→ WHAT THE TASK ASKS: Please print, word for word, the part of the passage on Spain's mortgage market from "The government's effort" to "gross domestic product.".

Bankers say they are confident they can manage the risks. Spanish banks have more than five times the bad-loan provisions of their U.K. counterparts. The ratio of reserves to bad loans in Spain was 2.69 to 1 in 2006 compared with 0.56 to 1 in the U.K., according to the Spanish Banking Association.
Aiding risk control, banks originate and manage all Spanish mortgages; in the U.S., banks have such total responsibility for less than half of home loans.
``Our economy and our financial system are very solvent,'' Banco Espanol Chairman Ana Patricia Botin said at a Jan. 11 press conference in Madrid. ``The structure of our mortgage market is very different from the U.S.''
`At the Limit'
The impact on struggling borrowers is much the same on both sides of the Atlantic. Pavel Santa, a Romanian construction foreman, brought his wife and son to live in Spain last year after he joined the management committee of the property company where he's worked for five years. Then his mortgage interest rate reset, causing the monthly payment to take up almost all of his 1,800 euros monthly salary.
``I'm at the limit,'' says Santa, 38, who earns 600 more in overtime. ``I live worse than I did in Romania.''
On the advice of his boss, he's taking government-funded courses to earn qualifications as a foreman and crane operator so he can go to work on the railways should the residential slump continue.
The government's effort to soften the blow for people like Santa is helped by a record budget surplus of 23.4 billion euros, equivalent to 2.2 percent of gross domestic product.
`Room to Maneuver'
``What could prevent a more dramatic downturn in 2008 is that the Spanish government has ample room to maneuver to accommodate the shock,'' says Gilles Moec, an economist in London at Charlotte, North Carolina-based Bank of America Corp.

→ RAW DATA:
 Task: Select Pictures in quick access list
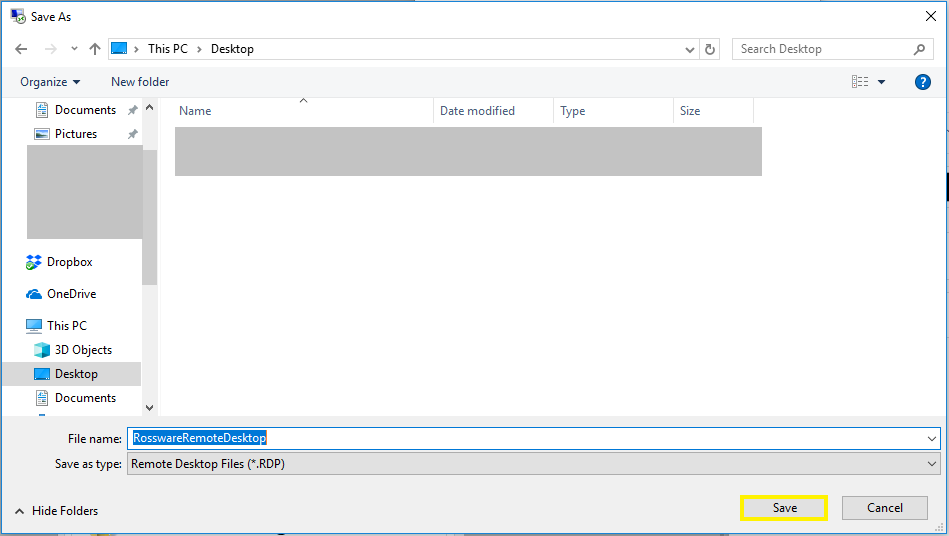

→ ANSWER BELOW:
The government's effort to soften the blow for people like Santa is helped by a record budget surplus of 23.4 billion euros, equivalent to 2.2 percent of gross domestic product.